Her Uncle Ernest’s devotion to the next generation and education is still paying it forward in Ann’s life, through the way she inspires others.
“Giving to others is its own reward,” Ann adds. She is grateful for all the privileges and opportunities she enjoyed along the way. Learning to be resourceful through the Depression and WWII, being the first in her family to go to college, being among a pivotal group of college-educated women who broke stereotypes to contribute in all industries, like the aeronautic, technology and oil industries, getting to stay home and raise her children, and finally, getting to give back to the community she loves to this day; all these blessings fill her heart with joyful gratitude.
From her uncle, Ann learned the value of paying it forward.

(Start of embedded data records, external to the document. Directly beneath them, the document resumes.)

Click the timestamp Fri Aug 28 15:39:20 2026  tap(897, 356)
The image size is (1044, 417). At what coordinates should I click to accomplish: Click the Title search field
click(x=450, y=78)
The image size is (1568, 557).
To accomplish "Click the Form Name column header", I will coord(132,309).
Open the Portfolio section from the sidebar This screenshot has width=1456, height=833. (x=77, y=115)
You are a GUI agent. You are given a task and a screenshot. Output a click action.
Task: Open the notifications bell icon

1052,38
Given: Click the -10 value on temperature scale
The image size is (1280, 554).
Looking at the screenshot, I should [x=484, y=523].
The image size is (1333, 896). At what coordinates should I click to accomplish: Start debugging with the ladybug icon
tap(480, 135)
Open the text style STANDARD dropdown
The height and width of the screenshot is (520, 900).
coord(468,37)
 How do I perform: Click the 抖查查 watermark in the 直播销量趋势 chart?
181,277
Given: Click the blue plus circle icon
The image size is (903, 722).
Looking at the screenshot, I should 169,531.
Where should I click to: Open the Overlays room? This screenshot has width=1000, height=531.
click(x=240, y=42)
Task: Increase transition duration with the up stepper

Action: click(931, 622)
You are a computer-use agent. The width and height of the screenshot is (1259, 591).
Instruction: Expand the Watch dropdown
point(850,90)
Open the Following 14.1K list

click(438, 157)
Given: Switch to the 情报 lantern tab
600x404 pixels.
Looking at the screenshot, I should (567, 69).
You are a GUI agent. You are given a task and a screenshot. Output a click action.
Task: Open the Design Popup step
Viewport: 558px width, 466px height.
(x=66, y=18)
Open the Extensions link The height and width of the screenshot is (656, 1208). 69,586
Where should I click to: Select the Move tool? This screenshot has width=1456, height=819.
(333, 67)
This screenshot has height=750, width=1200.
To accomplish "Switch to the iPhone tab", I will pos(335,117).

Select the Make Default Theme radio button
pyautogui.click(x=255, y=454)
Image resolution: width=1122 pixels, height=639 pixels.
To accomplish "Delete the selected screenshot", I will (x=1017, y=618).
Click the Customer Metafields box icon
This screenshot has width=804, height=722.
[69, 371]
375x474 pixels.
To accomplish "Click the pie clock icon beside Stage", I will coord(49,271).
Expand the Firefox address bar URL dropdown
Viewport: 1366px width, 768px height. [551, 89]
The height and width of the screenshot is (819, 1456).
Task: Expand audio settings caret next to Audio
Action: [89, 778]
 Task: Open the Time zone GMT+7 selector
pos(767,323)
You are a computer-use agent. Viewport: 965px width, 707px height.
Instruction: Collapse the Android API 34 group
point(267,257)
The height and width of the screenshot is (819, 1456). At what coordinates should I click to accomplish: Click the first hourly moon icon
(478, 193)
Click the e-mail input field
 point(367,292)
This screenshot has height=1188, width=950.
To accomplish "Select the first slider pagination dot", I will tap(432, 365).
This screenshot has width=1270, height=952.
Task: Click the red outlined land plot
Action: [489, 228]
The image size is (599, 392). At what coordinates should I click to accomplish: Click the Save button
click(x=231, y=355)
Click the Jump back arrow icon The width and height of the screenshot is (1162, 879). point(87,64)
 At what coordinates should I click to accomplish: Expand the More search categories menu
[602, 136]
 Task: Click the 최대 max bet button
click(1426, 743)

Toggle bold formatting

For future generations, she has this advice: “Set your goals and stay with it.” Good advice from a gracious and pioneering lady with a great deal of experience at reaching her goals.
Mom, grandmother, mom-in-law; in our family Ann Primer is a living legend. She really hates the spot light, only letting others honor her when she sees the advantage to someone else. In this case, we persuaded her that telling her story had historic value. We firmly believe her story will encourage many others, so we share it here with grateful hearts! May her spirit of gratefulness and her sense of humor be infectious and energize you for any challenges you face today!